Source records
— start —

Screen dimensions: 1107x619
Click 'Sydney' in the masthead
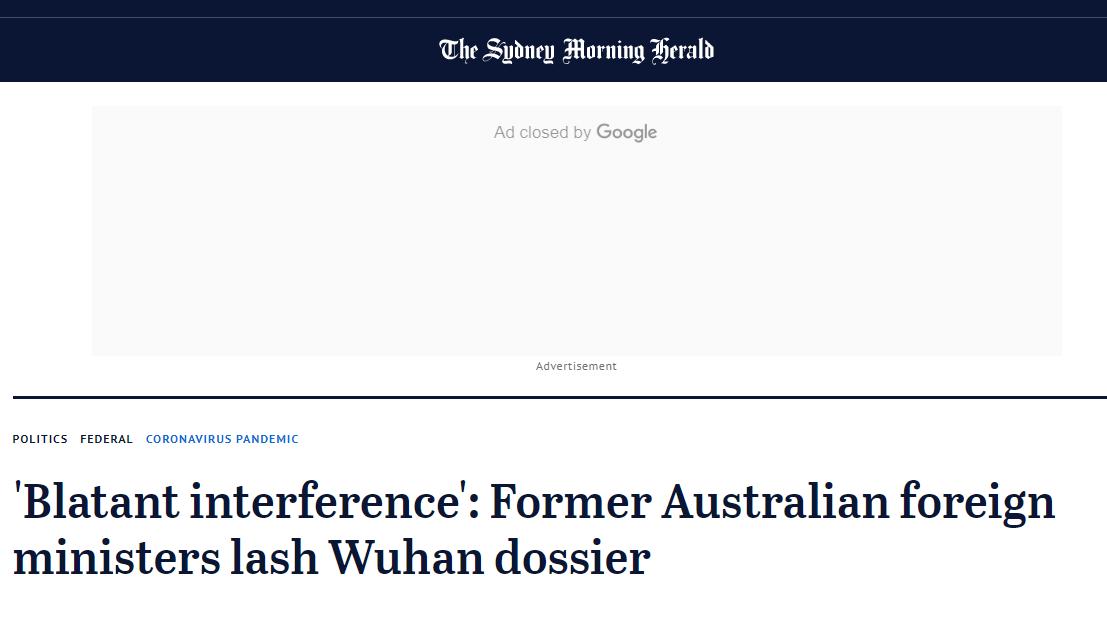(x=519, y=51)
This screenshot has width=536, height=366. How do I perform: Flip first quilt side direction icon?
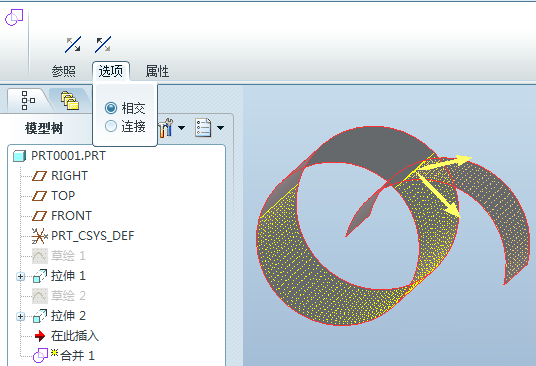[73, 44]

— end —

Please recast the listing above as a numbered list with no blank lines, and leave out the pictures.

1. Screen dimensions: 1107x619
2. Click 'Sydney' in the masthead
3. (x=519, y=51)
4. This screenshot has width=536, height=366. How do I perform: Flip first quilt side direction icon?
5. [73, 44]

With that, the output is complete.